By this they meant a common tendency of managers to spend ‘budget’ at the end of the financial year in order to receive either the same allocation or increase it the following year, wasting precious resources.
Instead, Company Z focused on looking after their employees better than their competitors in areas such as working conditions and bonuses.
“They paid salespeople higher commissions than competitors, with successful salespeople earning over NZ$100,000. And the employees responded because the owners were looking after them,” Associate Professor Kober says.
During the growth phase, administrative controls in the form of management structure and an operations manual were put in place.
“It was understood that linking compensation to performance could create pressure for people to act in ways their superiors would deem inappropriate. Administrative controls gave notice that some types of behaviour or activities would not be tolerated,” Associate Professor Kober says.
Bucking the trend
At the early stage of company growth, focusing on culture is a highly unusual approach. “Financial controls are usually the first to emerge – even in Silicon Valley start-ups,” Associate Professor Kober says.
Research shows an entrepreneurial company would ordinarily follow a fairly standard trajectory. In the birth stage, the company might have only informal controls and administrative policies and procedures to protect its assets.
As the company starts to scale, it introduces financial planning and forecasting-based financial controls, followed by administrative controls and finally, cultural controls.
But Company Z turned this on its head.
“The two key findings we found in our research were the importance of culture and the importance of keeping the controls in balance, with controls working together interdependently in a complementary fashion,” he says.
As they grew, Company Z continued to bring everything back to their culture and core values.
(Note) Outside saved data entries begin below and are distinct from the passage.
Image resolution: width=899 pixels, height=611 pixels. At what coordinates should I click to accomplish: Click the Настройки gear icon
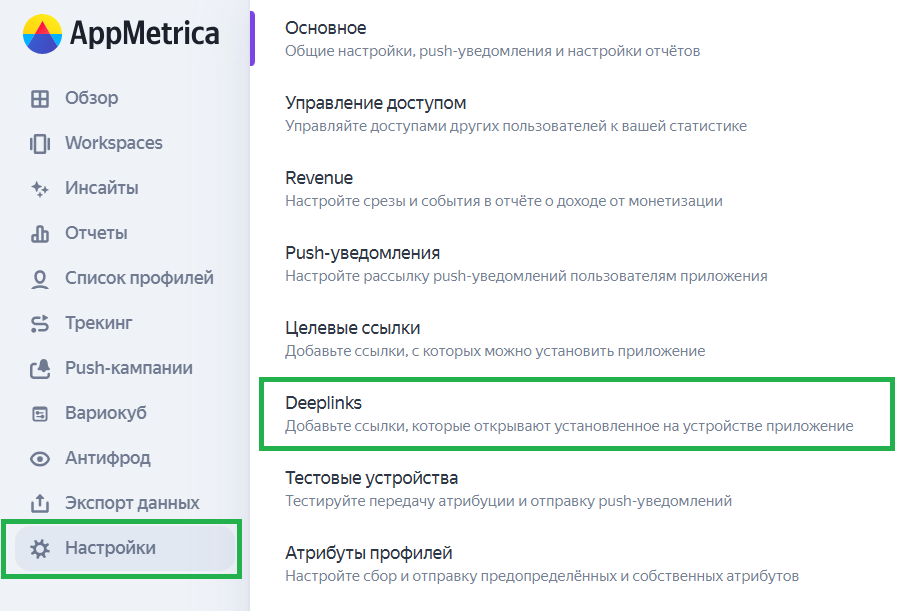point(40,548)
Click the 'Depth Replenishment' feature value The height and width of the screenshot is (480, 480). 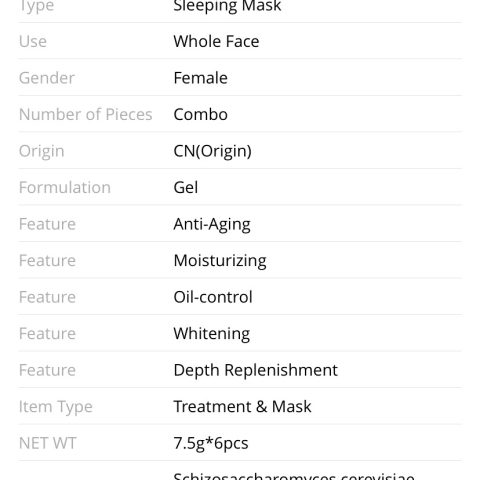pyautogui.click(x=256, y=370)
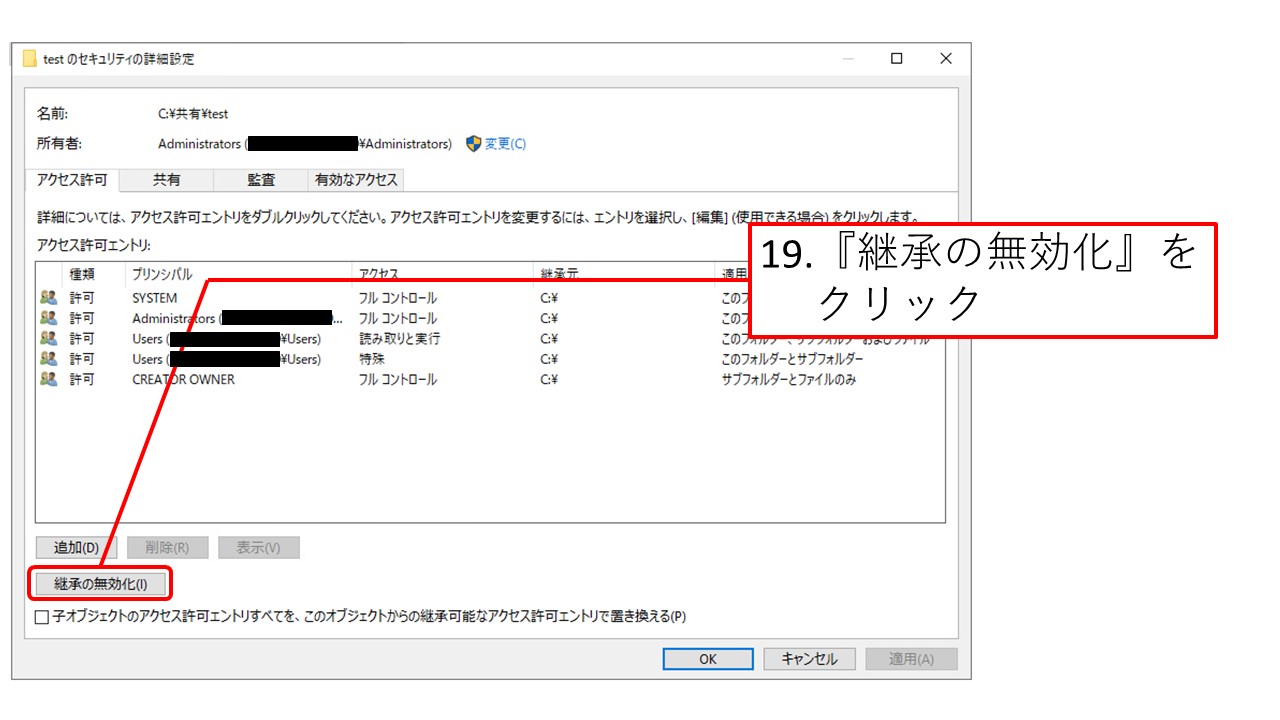1280x720 pixels.
Task: Click group icon of Users 読み取りと実行 entry
Action: click(48, 339)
For instance, sales training sessions would be on culture, not achieving budgets.
They had no investors, no bank loans; it was a simple cash business which allowed them to focus on the customer.
One of the founders had experience in call centres and had a marketing mindset. No budgets were set at head office level, although in the following years some of the franchises did quick calculations of budgets for the year ahead.
Finding the balance
To understand the significance of the research, it’s helpful to draw on ‘complementarity’ theory, which originates from economics and investigates how a decision-maker tries to maximise ‘performance’ by (simultaneously) deciding on multiple-choice variables.
Activities are complementary if doing more of one activity increases the returns from doing more of the other activities. Such a theory suits the study of how management controls operate in combination with each other; that is, do the management controls within a package operate independently of each other or are they interdependent, operating together as a system?
Complementarity theory also introduces the notion of balance in understanding how each management control – culture, administrative procedures, financial planning – is constituted.
These management controls can either be in balance – such as when all work interdependently – or off-balance, when one or more obstructs complementary performance.
To stay in control while scaling up dramatically, Company Z maintained a balance by continually reinforcing the tool of culture whenever new management controls were introduced.
The take-out message for early-stage entrepreneurial companies? Designing and demonstrating a commitment to a set of cultural controls and linking these back to other management controls can be the key to staying in control when your company begins to grow quickly.
“In this entrepreneurial case study, the cultural controls came first in the form of a vision statement and core values. These cultural controls were constantly reinforced and built upon,” Associate Professor Kober says.
“As the company grew, it introduced administrative and financial controls to further support its cultural controls.”